In August 2013 West Hall and the Speech and Hearing building on WMU's East Campus were demolished. The original portion of East Hall was retained, but North Hall and the two side wings of East Hall came down. East Hall reopened in 2015 as Heritage Hall, home to the WMU Alumni Center. In addition to the renovation of East Hall, the portico of North Hall was preserved and positioned just north of East Hall.

==Buildings==
The campus currently includes the following buildings and facilities (erection date in parentheses):

- East Hall (1904) - Partially Demolished
- Walwood Union (1938)
- Waldo Stadium (1939)
- Hyames Field (1939)
- Spindler Hall (1940)
- Oakland Recital Hall (1942)
- Ebert Field (1979)
- Donald Seelye Athletic Center (2003)

Former buildings and facilities:

- West Hall (1915-2014)
- North Hall (1925-2014)
- Oakland Gymnasium (1925-2001)
- Speech and Hearing Building (1939-2014)
- Mechanical Trades Building (1941-2002)
- Vandercook Hall (1940-2025)

==Western Trolley==

From the beginning, access to the Prospect Hill site was an issue because of the steep grade elevating it above the city.

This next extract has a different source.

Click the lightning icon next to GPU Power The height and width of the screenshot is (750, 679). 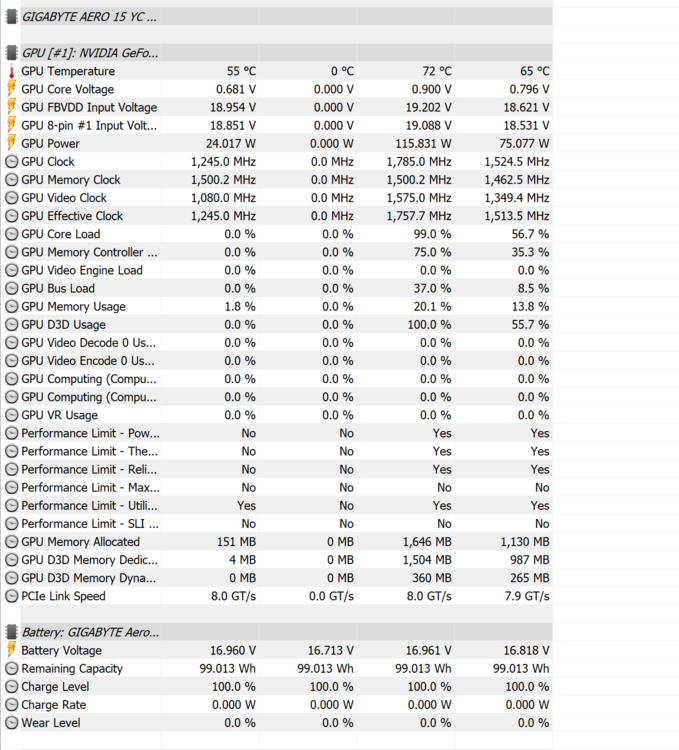(11, 144)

In 1907, funds were appropriated for an electric railway. "Normal's Railroad", or the "Western Trolley", carried people up and down the hill from its base on Davis Street to the summit at the grassy lawn between East and North Halls. It operated until 1949, by which time the campus was moving in new directions and the automobile was making inroads as the preferred method of travel.